I can never disassociate the message from the person. Remember Leni Riefenstahl and her hypnotically seductive Triumph of the Will, a  scary masterpiece of fascist propaganda released in 1935 (when concentration camps were not quite operationalized) that helped the cause of one of the greatest murdering madmen of human history, Adolf Hitler? Riefenstahl latter downplayed her Nazi sympathies and attempted to justify her work as merely the output of an artist doing a job, without moral consideration for the outcome. And she was a brilliant photographer and filmmaker, who even after being associated with a genocidal regime, revitalized her career with images of Sudan (The Last of the Nuba) that many would think of today as “progressive” in its orientation. (See the stunning photo below.)

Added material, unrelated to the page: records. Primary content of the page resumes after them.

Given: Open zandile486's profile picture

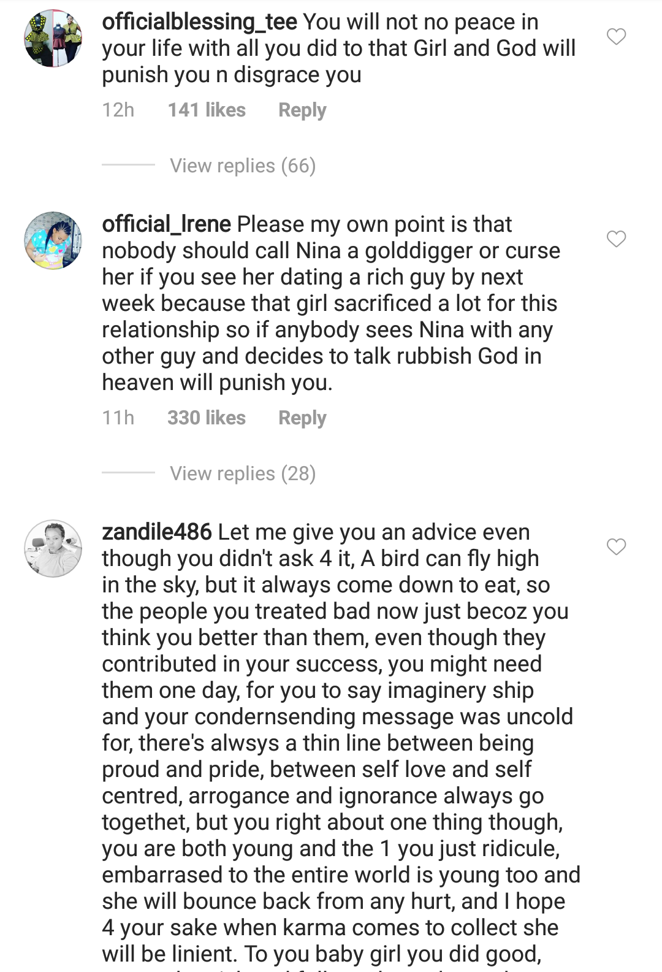Looking at the screenshot, I should click(x=53, y=548).

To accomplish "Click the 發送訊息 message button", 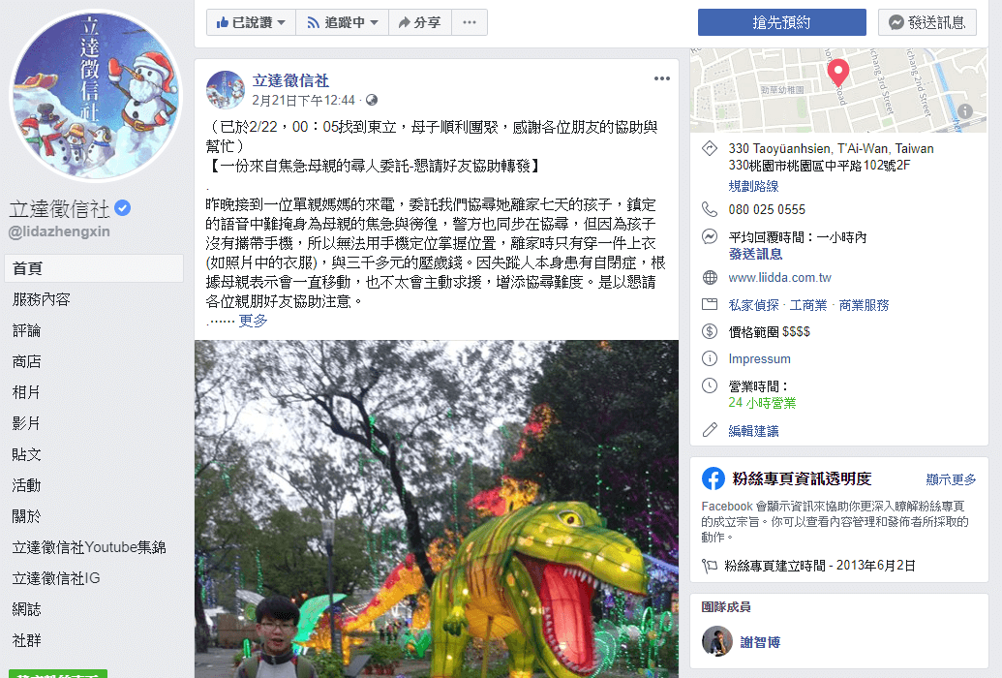I will coord(927,22).
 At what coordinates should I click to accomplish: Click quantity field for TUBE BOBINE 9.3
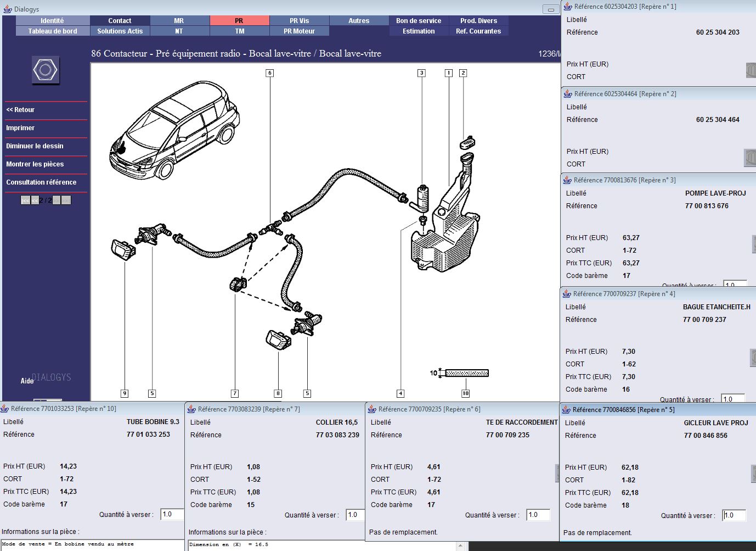coord(172,515)
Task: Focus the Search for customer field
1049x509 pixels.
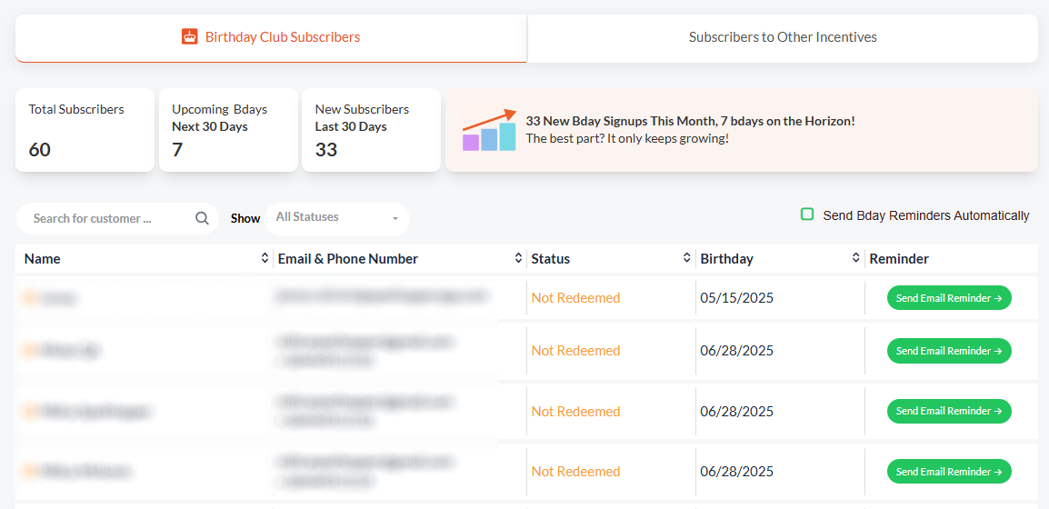Action: pyautogui.click(x=110, y=219)
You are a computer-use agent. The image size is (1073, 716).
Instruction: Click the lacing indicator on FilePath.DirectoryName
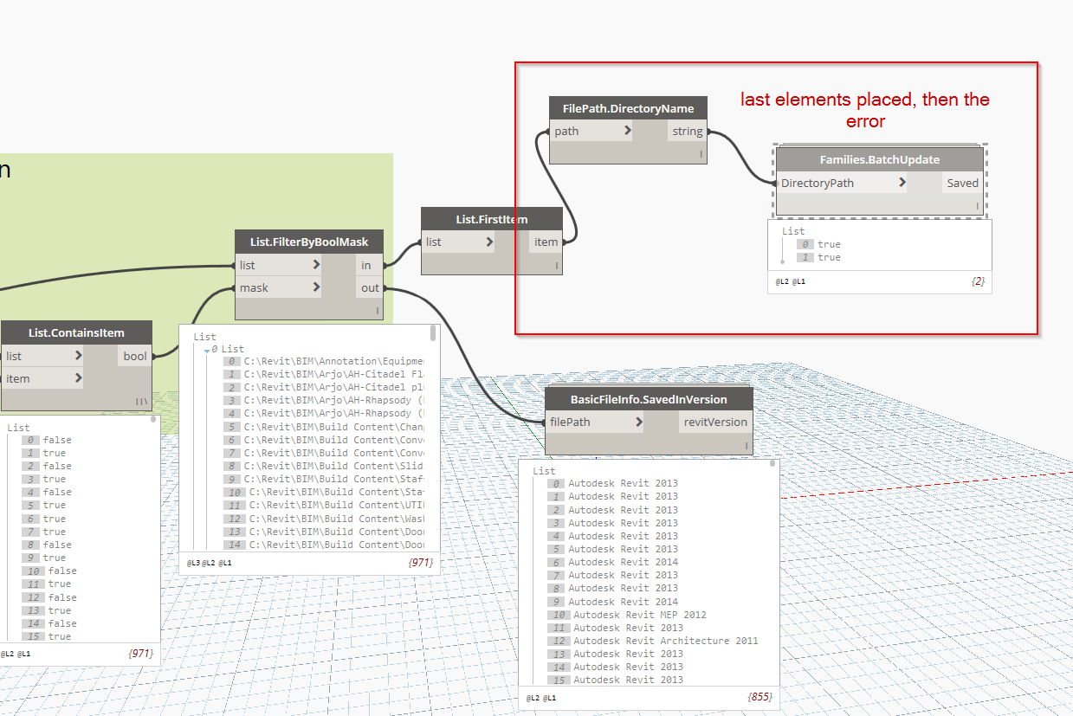[x=701, y=153]
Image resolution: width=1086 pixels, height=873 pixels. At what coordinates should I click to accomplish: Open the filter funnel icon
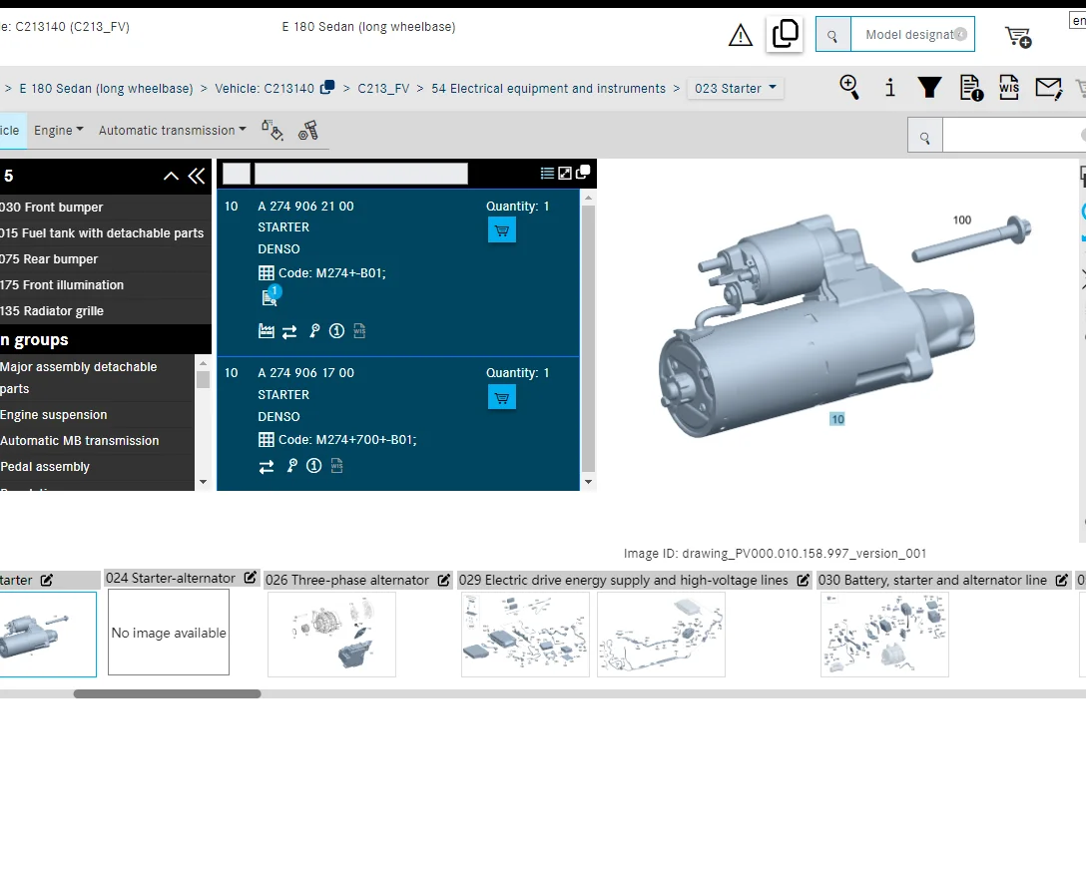(929, 88)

Leni Riefenstahl’s photos of the Nuba, seen here, are brilliant images in their own right, but should they be viewed as distinct from her ties to a genocidal regime from her more youthful days?

I just stumbled on a promotional page for a group called International League of Conservation Photographers. I immediately smelled the conflict between huge egos involved in their media/photographic work and their worthwhile “cause.” The video creates an image of heroic warriors, backed by their own orchestral score. Or, are they just talented photographers trying to make a living too as photographers. What do you all think?

I am always going to suspect self-promotion if I do not see a clearly defined goal that accompanies the promotion. This organization states what many would believe to be a worthy goal: “The ILCP seeks to empower conservation photographers by creating an organizational structure that allows them to focus on the creative aspects of their work while at the same time finding venues that allow their images to make a significant contribution to the understanding and caring of the environment.” But is this truly a clear roadmap?

In public health, they teach us that the best interventions have SMART objectives because they provide the clearest guidelines for developing measurable, achievable actions. SMART stands for:
-Specific
-Measurable
-Attainable
-Relevant
-Time Bound

Whether SMART objectives actually lead to change, or themselves become watered down by their clever wording, is another topic. But in general, I believe this is a relevant way for looking at groups who promote social change. Is what they are offering SMART, or is something more akin to Triumph of the Will, dressed in clever social media marketing. That really is the job of the viewer, but also those who can also use social media to call attention to Triumph of the Will’s and Kony 2012’s viral step-children.